▶ _Exercise description_:
A faithful copy of the entries is needed, one that leaves out the pictures.

▶ _Input for this task_:
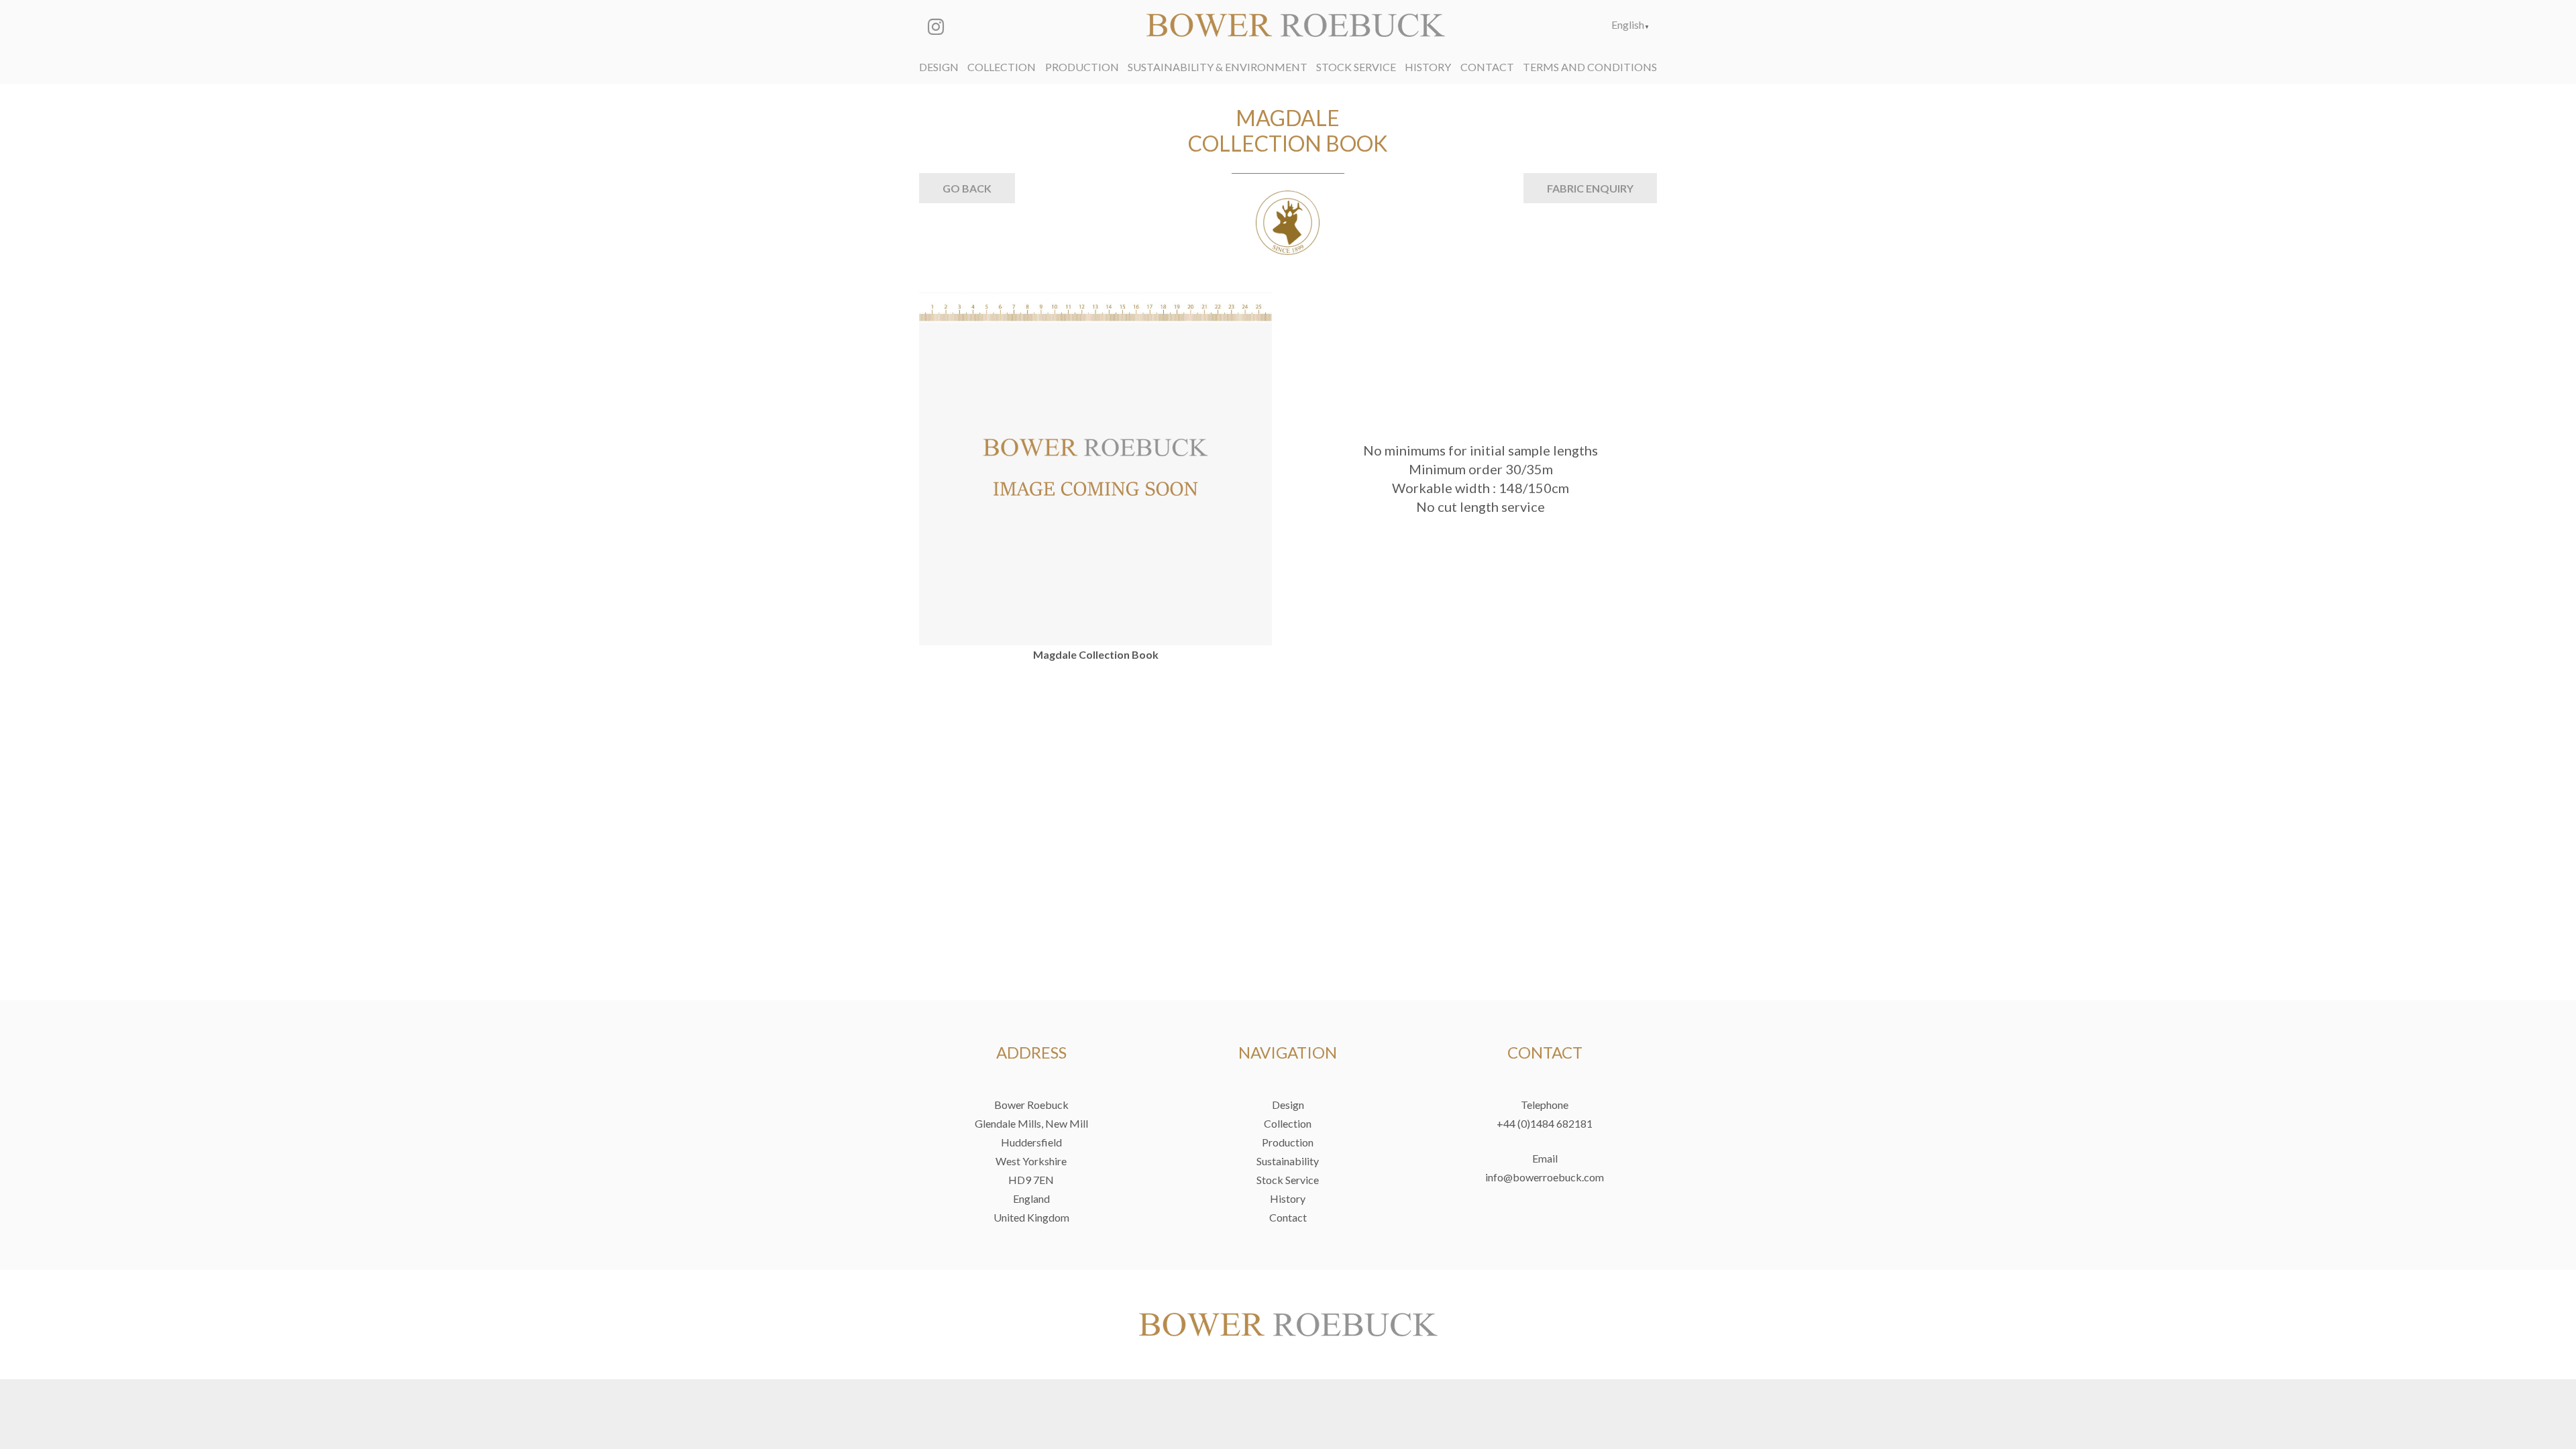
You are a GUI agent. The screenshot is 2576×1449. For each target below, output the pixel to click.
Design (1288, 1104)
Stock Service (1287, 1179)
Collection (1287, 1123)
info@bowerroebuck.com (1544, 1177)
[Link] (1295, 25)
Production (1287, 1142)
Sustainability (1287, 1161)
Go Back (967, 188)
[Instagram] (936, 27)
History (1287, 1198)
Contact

▶ _Written response_:
You are a GUI agent. The screenshot is 2576×1449. For each target below, output the pixel to click.
Design (1288, 1104)
Stock Service (1287, 1179)
Collection (1287, 1123)
info@bowerroebuck.com (1544, 1177)
[Link] (1295, 25)
Production (1287, 1142)
Sustainability (1287, 1161)
Go Back (967, 188)
[Instagram] (936, 27)
History (1287, 1198)
Contact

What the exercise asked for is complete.